§ **Aim of the exercise**
Of the entries below, restate word for word only the section that runs from the line with "Collapse the routes folder" to the line with "Task: Open the main Menu", counting both ends.

§ **Supplied data**
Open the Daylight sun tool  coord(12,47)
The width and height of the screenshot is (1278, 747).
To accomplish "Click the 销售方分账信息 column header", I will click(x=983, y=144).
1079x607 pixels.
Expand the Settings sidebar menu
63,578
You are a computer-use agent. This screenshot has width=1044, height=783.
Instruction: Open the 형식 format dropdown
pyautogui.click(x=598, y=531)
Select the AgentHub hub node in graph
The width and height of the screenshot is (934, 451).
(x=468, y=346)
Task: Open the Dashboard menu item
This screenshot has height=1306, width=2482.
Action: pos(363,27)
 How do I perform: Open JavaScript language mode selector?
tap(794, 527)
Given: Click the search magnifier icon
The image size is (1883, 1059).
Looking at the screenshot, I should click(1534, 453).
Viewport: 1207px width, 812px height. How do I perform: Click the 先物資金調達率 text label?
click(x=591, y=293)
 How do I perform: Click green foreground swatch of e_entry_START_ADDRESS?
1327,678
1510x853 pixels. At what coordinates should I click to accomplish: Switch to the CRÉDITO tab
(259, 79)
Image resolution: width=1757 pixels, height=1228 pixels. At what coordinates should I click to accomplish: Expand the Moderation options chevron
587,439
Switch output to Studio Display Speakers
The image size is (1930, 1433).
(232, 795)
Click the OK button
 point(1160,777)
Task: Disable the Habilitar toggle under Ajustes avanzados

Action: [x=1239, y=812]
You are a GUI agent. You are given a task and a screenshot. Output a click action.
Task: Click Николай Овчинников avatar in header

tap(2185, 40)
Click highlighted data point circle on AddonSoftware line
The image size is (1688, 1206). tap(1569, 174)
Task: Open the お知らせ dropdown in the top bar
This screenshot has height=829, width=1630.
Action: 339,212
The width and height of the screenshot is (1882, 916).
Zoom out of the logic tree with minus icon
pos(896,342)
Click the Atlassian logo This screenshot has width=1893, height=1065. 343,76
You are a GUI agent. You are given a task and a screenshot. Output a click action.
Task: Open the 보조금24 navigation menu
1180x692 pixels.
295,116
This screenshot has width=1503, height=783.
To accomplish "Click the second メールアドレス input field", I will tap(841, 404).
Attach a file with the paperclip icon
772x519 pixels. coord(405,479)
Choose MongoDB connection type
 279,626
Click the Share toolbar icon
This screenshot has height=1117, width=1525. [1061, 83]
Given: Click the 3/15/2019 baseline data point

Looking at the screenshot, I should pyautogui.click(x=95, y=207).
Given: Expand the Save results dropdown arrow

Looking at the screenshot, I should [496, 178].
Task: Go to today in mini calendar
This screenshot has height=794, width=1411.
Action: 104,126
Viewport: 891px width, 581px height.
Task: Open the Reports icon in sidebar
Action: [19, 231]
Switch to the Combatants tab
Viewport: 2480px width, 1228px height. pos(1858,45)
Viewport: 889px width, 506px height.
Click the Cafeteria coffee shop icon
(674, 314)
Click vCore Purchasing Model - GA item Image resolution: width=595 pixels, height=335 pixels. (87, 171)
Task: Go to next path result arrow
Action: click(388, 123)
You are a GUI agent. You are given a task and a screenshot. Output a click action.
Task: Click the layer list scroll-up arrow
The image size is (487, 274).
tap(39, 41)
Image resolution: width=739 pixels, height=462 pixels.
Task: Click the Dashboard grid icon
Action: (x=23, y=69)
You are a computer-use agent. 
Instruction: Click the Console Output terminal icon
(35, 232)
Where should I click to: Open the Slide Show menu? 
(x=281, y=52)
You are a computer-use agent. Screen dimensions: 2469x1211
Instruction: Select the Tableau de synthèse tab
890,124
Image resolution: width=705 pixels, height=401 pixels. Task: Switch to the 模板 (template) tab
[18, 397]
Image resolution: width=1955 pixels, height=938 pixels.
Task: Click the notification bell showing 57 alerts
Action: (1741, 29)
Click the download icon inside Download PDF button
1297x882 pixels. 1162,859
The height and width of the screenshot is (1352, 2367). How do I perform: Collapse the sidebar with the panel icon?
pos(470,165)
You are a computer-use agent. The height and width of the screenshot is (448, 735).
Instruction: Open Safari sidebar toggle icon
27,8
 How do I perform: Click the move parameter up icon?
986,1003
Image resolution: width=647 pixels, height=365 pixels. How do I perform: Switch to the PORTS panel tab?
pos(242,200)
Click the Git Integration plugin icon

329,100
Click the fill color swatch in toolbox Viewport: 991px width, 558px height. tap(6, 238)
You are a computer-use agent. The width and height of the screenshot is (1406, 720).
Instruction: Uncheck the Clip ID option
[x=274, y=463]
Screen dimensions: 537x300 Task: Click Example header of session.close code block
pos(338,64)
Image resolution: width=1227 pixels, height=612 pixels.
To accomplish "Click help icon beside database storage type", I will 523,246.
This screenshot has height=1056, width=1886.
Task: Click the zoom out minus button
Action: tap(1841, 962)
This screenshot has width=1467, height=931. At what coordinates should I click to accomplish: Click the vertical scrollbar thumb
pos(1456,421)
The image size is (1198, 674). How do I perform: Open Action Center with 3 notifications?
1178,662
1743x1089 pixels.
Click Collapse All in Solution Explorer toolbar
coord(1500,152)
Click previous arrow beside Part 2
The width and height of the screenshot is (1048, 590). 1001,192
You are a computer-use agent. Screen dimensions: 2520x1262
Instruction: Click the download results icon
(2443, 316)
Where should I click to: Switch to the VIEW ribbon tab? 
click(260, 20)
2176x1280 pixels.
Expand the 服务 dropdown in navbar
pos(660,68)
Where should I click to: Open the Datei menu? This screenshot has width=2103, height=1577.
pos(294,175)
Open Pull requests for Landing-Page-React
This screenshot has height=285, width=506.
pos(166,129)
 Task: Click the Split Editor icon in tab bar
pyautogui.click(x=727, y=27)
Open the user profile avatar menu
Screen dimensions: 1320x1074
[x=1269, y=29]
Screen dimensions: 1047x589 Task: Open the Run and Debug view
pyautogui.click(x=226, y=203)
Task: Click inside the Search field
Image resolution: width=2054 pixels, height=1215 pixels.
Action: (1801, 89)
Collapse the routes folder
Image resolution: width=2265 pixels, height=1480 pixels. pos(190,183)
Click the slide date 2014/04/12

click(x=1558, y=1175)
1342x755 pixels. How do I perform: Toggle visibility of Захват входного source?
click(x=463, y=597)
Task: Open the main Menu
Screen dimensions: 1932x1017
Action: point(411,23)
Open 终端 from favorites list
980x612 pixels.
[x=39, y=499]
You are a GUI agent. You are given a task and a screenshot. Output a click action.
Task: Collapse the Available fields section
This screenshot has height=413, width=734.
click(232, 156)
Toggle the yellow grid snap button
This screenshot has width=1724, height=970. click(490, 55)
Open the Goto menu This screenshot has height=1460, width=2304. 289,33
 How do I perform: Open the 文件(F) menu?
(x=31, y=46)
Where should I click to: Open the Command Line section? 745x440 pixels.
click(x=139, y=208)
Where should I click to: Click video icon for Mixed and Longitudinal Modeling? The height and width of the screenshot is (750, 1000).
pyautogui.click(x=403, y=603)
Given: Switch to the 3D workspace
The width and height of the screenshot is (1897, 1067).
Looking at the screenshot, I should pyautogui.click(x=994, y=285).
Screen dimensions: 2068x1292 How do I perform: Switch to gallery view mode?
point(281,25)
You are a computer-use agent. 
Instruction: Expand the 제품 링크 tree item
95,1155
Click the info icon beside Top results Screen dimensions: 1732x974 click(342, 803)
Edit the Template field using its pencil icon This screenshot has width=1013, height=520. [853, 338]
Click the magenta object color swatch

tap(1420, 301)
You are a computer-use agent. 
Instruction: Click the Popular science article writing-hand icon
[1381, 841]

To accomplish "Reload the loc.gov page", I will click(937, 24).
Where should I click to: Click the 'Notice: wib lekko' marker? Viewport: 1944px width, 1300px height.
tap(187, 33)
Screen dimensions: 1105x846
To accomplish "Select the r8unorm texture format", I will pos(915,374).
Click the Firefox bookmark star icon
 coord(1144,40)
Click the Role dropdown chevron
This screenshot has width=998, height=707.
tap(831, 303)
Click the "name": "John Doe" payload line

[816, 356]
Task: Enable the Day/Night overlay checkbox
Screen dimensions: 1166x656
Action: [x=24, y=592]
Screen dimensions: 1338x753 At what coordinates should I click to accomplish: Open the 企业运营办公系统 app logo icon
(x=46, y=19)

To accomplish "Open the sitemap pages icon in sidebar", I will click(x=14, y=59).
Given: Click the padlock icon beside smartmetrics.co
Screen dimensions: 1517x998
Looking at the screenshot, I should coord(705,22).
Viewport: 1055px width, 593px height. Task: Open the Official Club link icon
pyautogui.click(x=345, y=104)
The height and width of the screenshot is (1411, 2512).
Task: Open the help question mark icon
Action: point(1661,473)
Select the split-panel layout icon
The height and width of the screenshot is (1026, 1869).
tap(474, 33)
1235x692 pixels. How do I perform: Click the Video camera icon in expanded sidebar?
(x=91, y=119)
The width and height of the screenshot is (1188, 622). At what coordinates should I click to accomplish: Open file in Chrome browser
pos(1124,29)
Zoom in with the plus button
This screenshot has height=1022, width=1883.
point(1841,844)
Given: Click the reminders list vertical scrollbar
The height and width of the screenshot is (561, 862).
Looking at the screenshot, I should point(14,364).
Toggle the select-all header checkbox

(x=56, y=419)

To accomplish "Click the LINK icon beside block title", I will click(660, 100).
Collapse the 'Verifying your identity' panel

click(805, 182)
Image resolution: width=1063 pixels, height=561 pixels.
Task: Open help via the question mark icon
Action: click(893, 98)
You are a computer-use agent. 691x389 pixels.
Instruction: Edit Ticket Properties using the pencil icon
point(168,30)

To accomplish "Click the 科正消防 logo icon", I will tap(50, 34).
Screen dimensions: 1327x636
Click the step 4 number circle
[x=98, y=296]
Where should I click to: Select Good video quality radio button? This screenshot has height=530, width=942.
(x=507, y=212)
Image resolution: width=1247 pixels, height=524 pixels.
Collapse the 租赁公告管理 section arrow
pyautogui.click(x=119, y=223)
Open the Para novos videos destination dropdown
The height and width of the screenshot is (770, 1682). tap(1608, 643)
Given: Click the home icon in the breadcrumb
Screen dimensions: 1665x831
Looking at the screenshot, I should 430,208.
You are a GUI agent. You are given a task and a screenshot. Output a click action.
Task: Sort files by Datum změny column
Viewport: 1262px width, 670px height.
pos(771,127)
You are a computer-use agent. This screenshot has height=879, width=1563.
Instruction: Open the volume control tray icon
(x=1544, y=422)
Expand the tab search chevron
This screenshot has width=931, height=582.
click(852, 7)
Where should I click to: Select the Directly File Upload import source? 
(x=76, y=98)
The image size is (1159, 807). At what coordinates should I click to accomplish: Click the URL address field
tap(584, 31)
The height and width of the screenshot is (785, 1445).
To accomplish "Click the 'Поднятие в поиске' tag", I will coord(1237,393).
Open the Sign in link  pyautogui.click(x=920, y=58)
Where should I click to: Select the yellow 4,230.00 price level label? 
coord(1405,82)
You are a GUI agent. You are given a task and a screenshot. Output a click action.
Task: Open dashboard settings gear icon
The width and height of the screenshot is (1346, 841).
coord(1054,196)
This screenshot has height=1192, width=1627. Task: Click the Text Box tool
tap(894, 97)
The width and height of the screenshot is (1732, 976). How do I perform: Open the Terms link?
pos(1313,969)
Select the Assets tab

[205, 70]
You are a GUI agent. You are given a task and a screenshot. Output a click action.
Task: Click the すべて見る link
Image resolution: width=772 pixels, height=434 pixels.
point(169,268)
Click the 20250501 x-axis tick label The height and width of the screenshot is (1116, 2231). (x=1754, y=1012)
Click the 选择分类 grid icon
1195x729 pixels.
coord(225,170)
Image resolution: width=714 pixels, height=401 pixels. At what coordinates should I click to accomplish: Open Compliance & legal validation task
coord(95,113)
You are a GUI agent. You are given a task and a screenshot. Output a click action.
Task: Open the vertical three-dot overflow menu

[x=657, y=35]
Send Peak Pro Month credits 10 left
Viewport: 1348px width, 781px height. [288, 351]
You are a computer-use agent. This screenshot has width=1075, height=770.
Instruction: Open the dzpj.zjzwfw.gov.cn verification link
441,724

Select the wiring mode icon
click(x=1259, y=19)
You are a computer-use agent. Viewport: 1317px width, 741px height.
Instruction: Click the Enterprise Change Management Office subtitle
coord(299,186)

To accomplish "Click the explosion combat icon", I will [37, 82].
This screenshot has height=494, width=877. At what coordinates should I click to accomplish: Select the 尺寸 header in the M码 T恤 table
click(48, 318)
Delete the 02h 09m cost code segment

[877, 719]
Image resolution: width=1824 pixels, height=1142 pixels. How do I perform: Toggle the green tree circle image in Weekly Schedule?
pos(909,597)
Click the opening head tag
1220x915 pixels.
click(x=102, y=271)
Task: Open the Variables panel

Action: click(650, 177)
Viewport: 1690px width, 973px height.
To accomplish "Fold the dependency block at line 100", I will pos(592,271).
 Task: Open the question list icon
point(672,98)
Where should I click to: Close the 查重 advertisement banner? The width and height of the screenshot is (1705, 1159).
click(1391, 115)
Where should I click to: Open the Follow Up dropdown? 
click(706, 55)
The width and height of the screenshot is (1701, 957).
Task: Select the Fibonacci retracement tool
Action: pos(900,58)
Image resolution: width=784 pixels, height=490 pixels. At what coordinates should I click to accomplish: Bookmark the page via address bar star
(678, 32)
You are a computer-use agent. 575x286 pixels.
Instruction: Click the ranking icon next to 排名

§ **Result for this task**
Collapse the routes folder
Image resolution: width=2265 pixels, height=1480 pixels. pos(190,183)
Click the slide date 2014/04/12

click(x=1558, y=1175)
1342x755 pixels. How do I perform: Toggle visibility of Захват входного source?
click(x=463, y=597)
Task: Open the main Menu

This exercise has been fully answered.